Dental

Imbalance in gum bacteria linked to Alzheimer’s disease biomarker

According to recent study from NYU College of Dentistry and Weill Cornell Medicine, older people with more harmful than good bacteria in their gums are more likely to have signs of amyloid beta — a crucial biomarker for Alzheimer’s disease — in their cerebrospinal fluid (CSF). A other Alzheimer’s biomarker known as tau, however, was not linked to an imbalance in oral flora. Periodontal disease (also known as gum disease) has long been suspected to be a risk factor for Alzheimer’s disease, and now a new research suggests it may be linked to it. Chronic and systemic inflammation characterizes periodontal disease, which, according to the CDC, affects 70% of people 65 and older. The pockets between the teeth and gums enlarge and become breeding grounds for bacteria.

A CSF biomarker of Alzheimer’s disease has been discovered in cognitively normal older people in this research, according to main author Angela Kamer, DDS, PhD, an associate professor of periodontology and implant dentistry at New York University College of Dentistry. “Inflammatory bacteria thrive in the mouth, but so do beneficial, defensive microorganisms. We discovered that having amyloid deposits in the brain was linked to higher levels of dangerous bacteria as well as lower levels of good bacteria.” Both amyloid beta (the first protein to accumulate in the brain as Alzheimer’s progresses) and tau (which builds up in nerve cells and creates tangles) are characteristic of Alzheimer’s disease in the form of hallmark proteins in the brain.
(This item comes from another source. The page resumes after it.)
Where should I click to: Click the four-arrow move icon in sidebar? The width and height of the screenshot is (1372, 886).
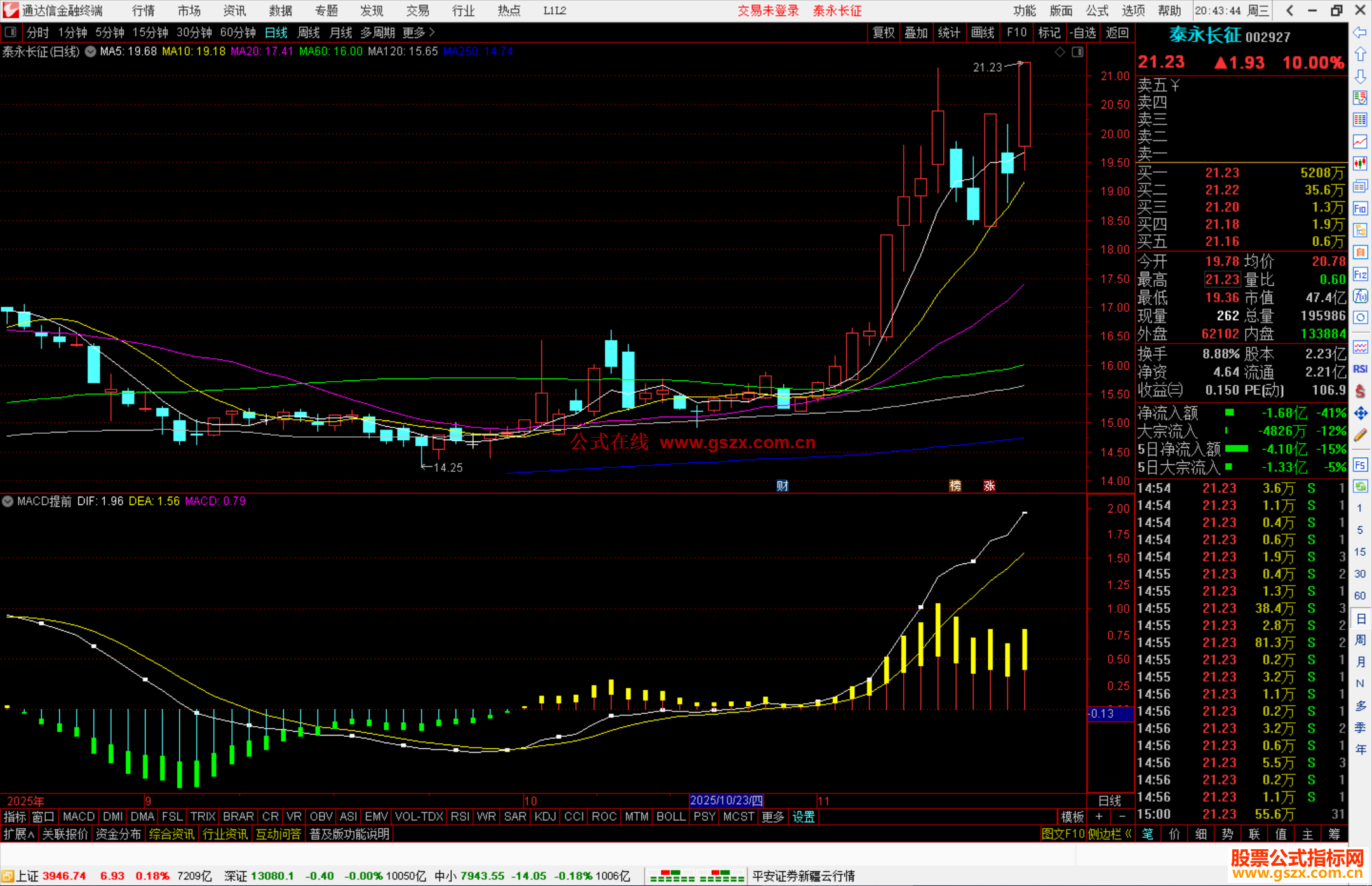1360,413
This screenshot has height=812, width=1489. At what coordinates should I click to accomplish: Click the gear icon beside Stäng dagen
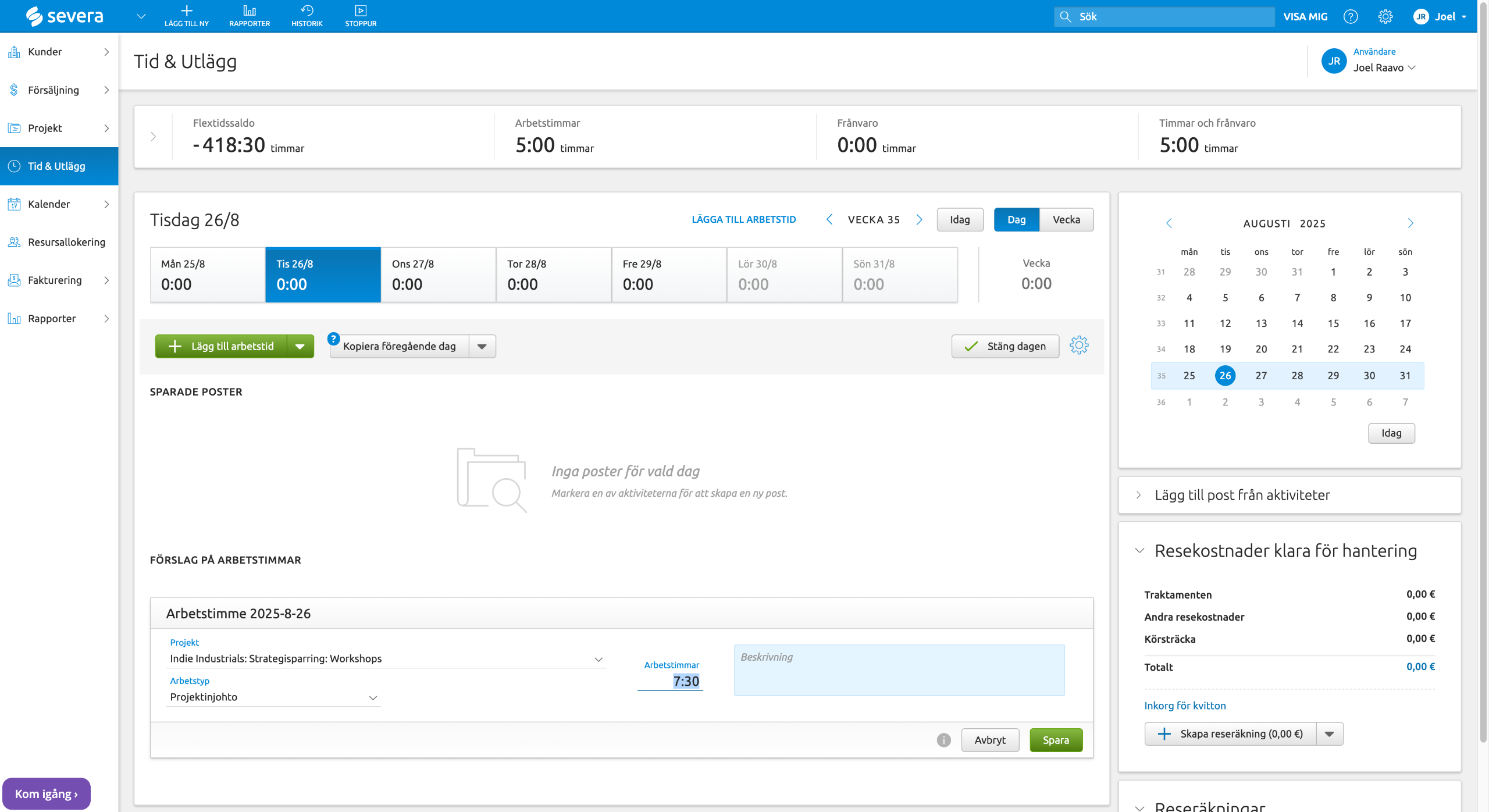[1079, 346]
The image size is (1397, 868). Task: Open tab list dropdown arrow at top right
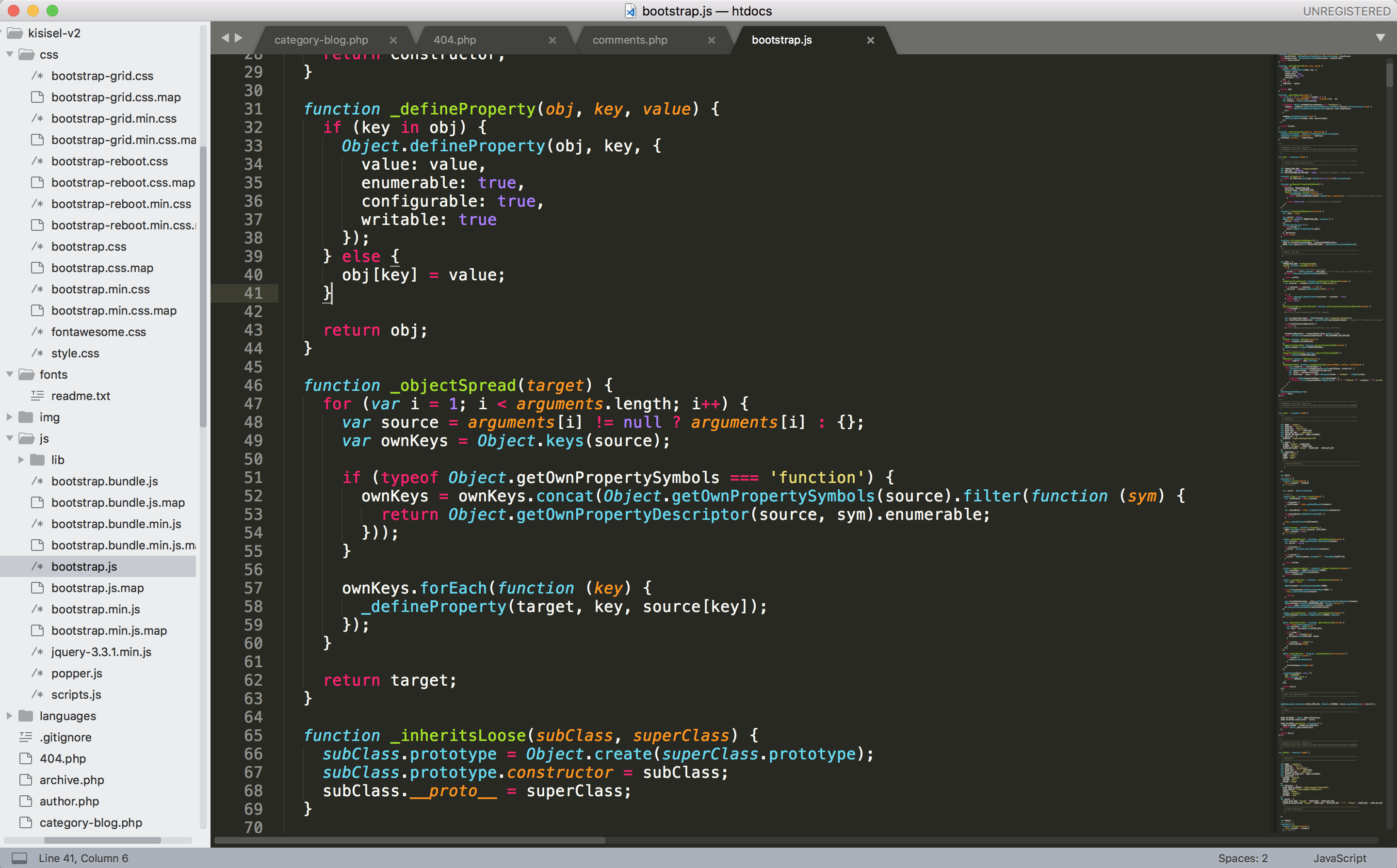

“Brain amyloid accumulation and its connection to Alzheimer’s disease are complicated processes that are only partly understood. According to the results of this study, which can be estimated from CSF levels, proinflammatory diseases disrupt amyloid clearance from the brain “Professor of neuroscience in radiology and director of Weill Cornell Medicine’s Brain Health Imaging Institute, Mony J. de Leon, EdD, was the study’s senior author. There are frequently decades before tau pathology or Alzheimer’s disease symptoms are diagnosed in which amyloid alterations are seen.” To find out whether older people were at risk for dementia, the researchers looked at 48 cognitively normal seniors. A lumbar puncture was utilized to acquire CSF in order to measure amyloid beta and tau levels in the participants’ saliva, and oral exams were performed to collect microorganisms from under the gumline. Researchers used CSF levels of amyloid beta and tau to assess brain expression of Alzheimer’s proteins. Greater levels of amyloid beta indicate higher brain amyloid levels, while higher levels of tau indicate increased brain tangle accumulations.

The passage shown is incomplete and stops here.